Словам об «истинной любви» я обрадовался, конечно. Особенно тому, что произнесены они были в центре самой грандиозной помойки планеты.
И десяток скалящихся тварей, похожих на волков с зубастыми утюгами вместо морд, немного подпортил впечатление от ее признания.
— Давай уйдем отсюда, милая, — предложил я. — Или хотя бы продолжим разговор на дереве. Какая-то негостеприимная компания подобралась.
— Я даже сама сразу не поверила, несколько раз перечитала, нет, все сходится, истинная… Ты о чем это? А, бессердечники пожаловали. Тут как раз граница их долины, они по оврагу забираются…
Твари одновременно лязгнули зубами и сомкнули круг.
Эрнестина схватила одного за шкирку, второго — за хвост и отбросила вниз в грязную жижу. Еще двоих она столкнула ногами, а оставшихся раскидала неуловимыми движениями. Те, которые не потонули в гнилом болотце, скатывались по стенкам оврага, жадно хватая ртами воздух. Если бы я не видел схватки, то подумал бы, что их поразило электрическим разрядом.
Я вернул Эрнестине книгу, которую, как оказалось, она успела передать мне на сохранение, подал ей руку и помог спуститься.
— И этих ты тоже убила…
— Бессердечников? Да что им будет, они же без сердца, неубиваемые, — отмахнулась Эрнестина.
Озеро быстро смыло с нас все следы пребывания на месте катастрофы.
Но мысль о полусгнившем корабле из головы не выходила.
— Не хотелось бы закончить так же, — повторил я.
— Но с вами так и не произойдет. Ваш-то корабль невредим. — Эрнестина водрузила себе на голову корону из ярких ракушек и залюбовалась отражением.
— Мы вообще-то из-за поломки здесь очутились, — напомнил я.

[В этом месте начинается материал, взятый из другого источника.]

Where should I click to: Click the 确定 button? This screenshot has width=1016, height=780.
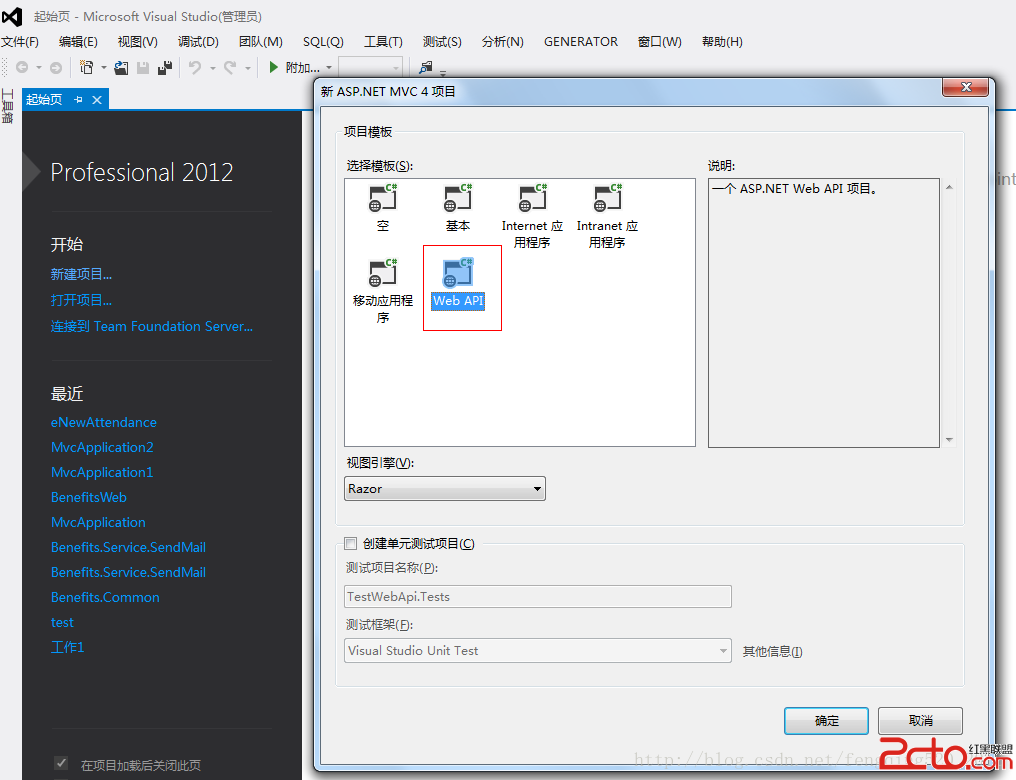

— Да нет у вас никакой поломки, я же чувствую. — Нимфа говорила серьезно, и я насторожился. — Это же так просто… Тот корабль был тяжело ранен, и он лег умирать, оставив своего пилота наедине с лесом. А ваш полон сил и энергии. Сыт и здоров. И рвется в полет. Ему, конечно, и здесь неплохо, — Эрнестина на миг задумалась, то ли подбирая слова, то ли напрямую читая мысли нашего такси, — «среда неагрессивная, флора и фауна дружелюбные», но он рожден для путешествий и немного заскучал.
— А чего тогда придуривается? — проворчал я, одеваясь.
— Так это не корабль придуривается, а кое-кто другой, я тебе сразу сказала.
— Эрнестина, — я погладил ее по белоснежной спине, чувствуя, как сжимается сердце, — ты понимаешь, что это все значит?
— Ты должен покинуть мою планету, и у тебя нет для этого никаких препятствий, — горько сказала она.
— И ты не расстроишься?
— Я только что успела прочитать еще и девятое правило.
— Ты же утром сказала, что вспомнила все?
— Последние правила меня раньше никогда не касались, поэтому вспоминать было нечего, — усмехнулась нимфа, заворачиваясь в свое платье. Я привычно помог поддержать ей ткань на плечах, пока она завязывала лиану-пояс. — «Если истинная любовь глубоко поразила тебя — будь осторожна, ты недалека от гнева».
— Лучше ты, чем зубастые твари и змеи из гнилого болота, — быстро сказал я.
Она вздрогнула.
— Ты это к чему?
Я промолчал. Нимфа забежала вперед и перегородила мне дорогу.
— Нет, ты скажи, ты о чем сейчас подумал?
На миг мы напомнили мне двух подростков, выясняющих, кто на кого не так посмотрел на перемене. Я уже догадывался, что рано или поздно вызову ее гнев, но не собирался делать это в ближайшие дни, жизнь все еще казалась мне прекрасной.
— Я же говорила тебе о восьмом правиле. Тебе ничего не грозит с моей стороны, напротив, я могу защитить тебя от любой опасности на моей планете.
— О каком же тогда гневе речь?
— Да о любом. На дождь, на бессердечников, на твоего пилота. Могу просто так рассердиться, могу по твоей просьбе…
Я прервал ее, обхватив и крепко прижав к себе.
— Не сегодня, дорогая. Не сегодня и не завтра, хорошо?
Мы выторговали друг у друга еще неделю. Расставаться было трудно, но затягивать я тоже не решался. Слишком велико было желание забыть про остальной мир и поселиться здесь с Эрнестиной навсегда.